Faux, rétorque l’intéressé par la voix de sa présidente, Brigitte Bouzige. « D’abord, nous n’avons jamais utilisé le mot consultation, assure-t-elle. Ensuite, comment pourrait-on conseiller un traitement qui ne serait pas personnalisé ? Par exemple, il semble évident que l’on ne dispense pas la même spécialité à un adulte de 75 kg et à un enfant de 4 ans. » La présidente du Giphar réfute également l’accusation d’incitation à l’adaptation de posologies. Il s’agit en fait de préciser au malade une posologie adaptée, telle que le mentionne d’ailleurs le visuel de la campagne. « Nous le faisons oralement depuis très longtemps, souligne Brigitte Bouzige. Notre démarche vise à formaliser cet acte par écrit. » Les patients gardent ainsi une trace du conseil délivré par leur pharmacien. « La communication Giphar a seulement pour objectif de formaliser des actes pharmaceutiques que nous réalisons chaque jour à l’officine depuis des années », conclut la présidente.
Une guerre des nerfs.
Le contentieux de l’Ordre des médecins avec la MTRL et les Assurances du Crédit Mutuel est plus ancien. L’affaire remonte à avril 2007. À cette époque, les syndicats d’officinaux signent un accord avec ces organismes complémentaires, prévoyant notamment la prise en charge d’un bilan de prévention personnalisé réalisé par le pharmacien et rémunéré sur la base d’une consultation de médecine générale. Un mois plus tard, le CNOM, mais aussi les syndicats médicaux, demandaient la suspension du dispositif, estimant que ce bilan personnalisé était en réalité une consultation. Tous dénonçaient une confusion des genres et une tentative d’exercice illégal de la médecine.

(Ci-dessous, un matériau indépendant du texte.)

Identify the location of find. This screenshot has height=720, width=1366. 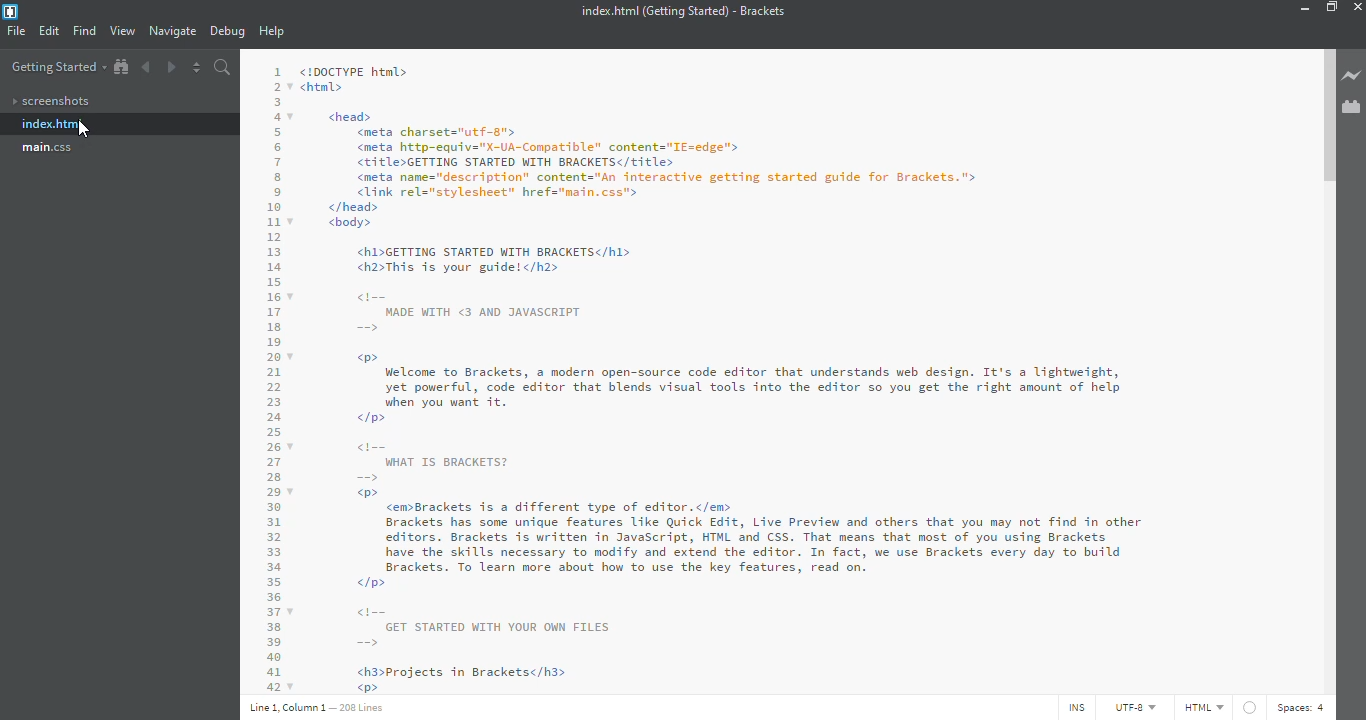
(85, 30).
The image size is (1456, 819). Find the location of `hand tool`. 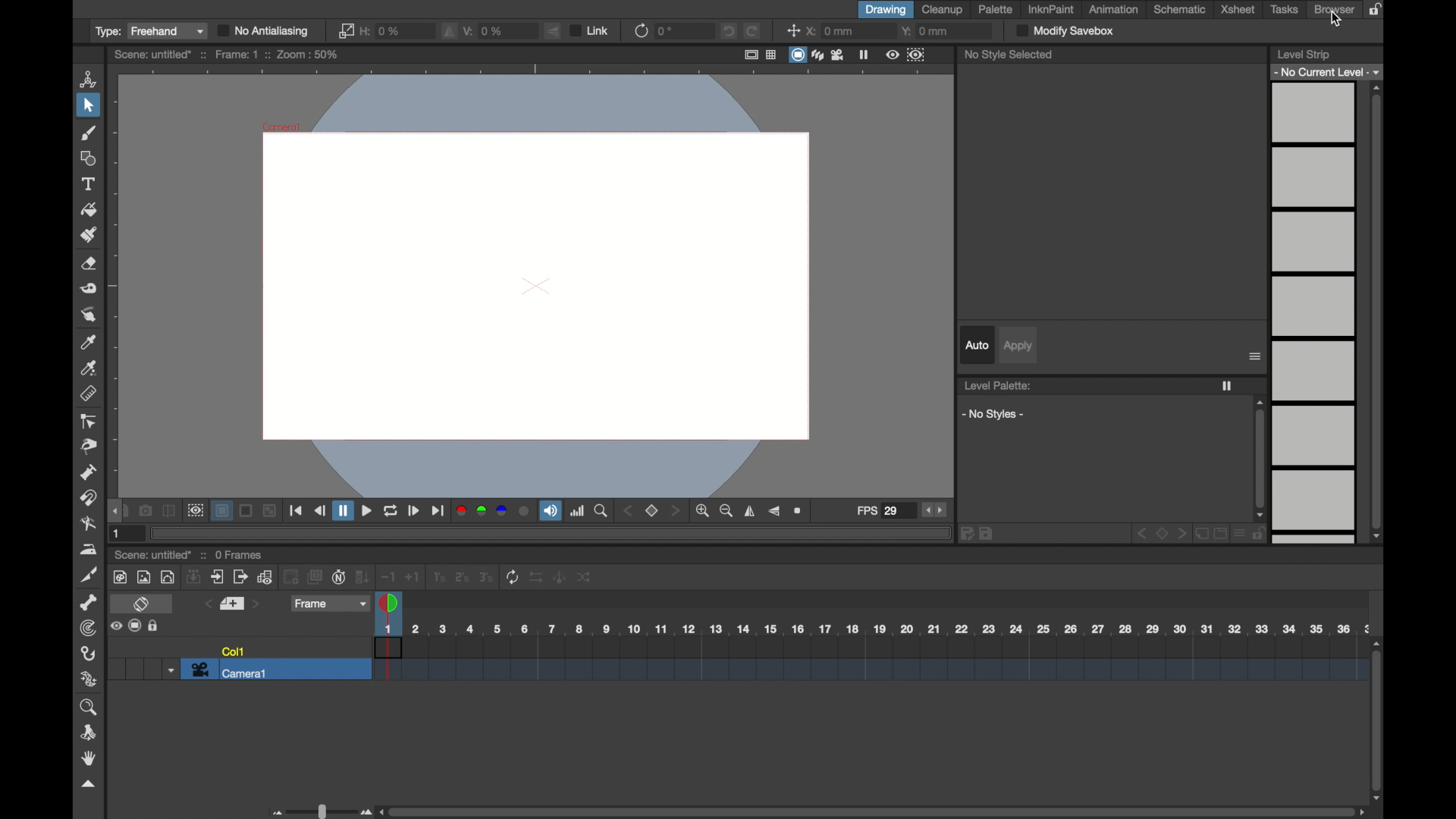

Comme lors de cette précédente affaire, l’offensive du corps médical étonne quelque peu les syndicats d’officinaux. En effet, ni le Giphar, ni la MTRL n’ont utilisé le mot consultation dans leur communication, font-ils remarquer. Pour eux, la vive réaction des médecins est tout simplement liée à l’approche de l’examen de la loi Hôpital, patients, santé et territoires (HPST). Cette future loi, dont l’ambition est notamment d’améliorer la coopération entre professionnels, pourrait bien étendre les compétences des pharmaciens dans les domaines de la prévention, du dépistage ou de l’éducation thérapeutique. Un récent rapport parlementaire, dont les propositions pourront faire l’objet d’amendements à la loi HPST, préconise même de leur accorder de nouvelles tâches, telle la prise de tension.
Un tour de force.
Les médecins ont senti le vent du boulet passer. Et, à l’approche de l’échéance parlementaire, ils auraient donc tenté un ultime tour de force pour intimider la ministre de la Santé. C’est le sentiment de Gilles Bonnefond, président délégué de l’Union des syndicats de pharmaciens d’officine (USPO). « Les médecins jouent les gros bras, estime-t-il. Ils s’excitent sur des faux sujets et s’insurgent lorsque nous menons des actions de prévention. » Or, au regard de la démographie médicale actuelle, la coopération interprofessionnelle se justifie pleinement, ajoute-t-il. Pour lui, le rapport de force engagé par les médecins va finalement obliger à être plus précis dans la définition des nouvelles missions des pharmaciens qui seront inscrites dans la loi HPST. Le corps médical ne pourra alors plus contester les actions des officinaux. Philippe Gaertner, président de la Fédération des syndicats pharmaceutiques de France (FSPF), craint pour sa part que la démarche du CNOM bloque les discussions. Pourtant, pour lui, cela ne fait aucun doute : toute évolution des champs d’intervention des professionnels de santé, au sens large, doit se faire de façon concertée.
L’officine semble disposée à dialoguer. De son côté, l’Ordre des médecins mettra-t-il ses menaces à exécution ? Pour l’heure, le Dr André Deseur, du CNOM, indique que les avocats de l’institution ont été saisis et réfléchissent au meilleur angle d’attaque.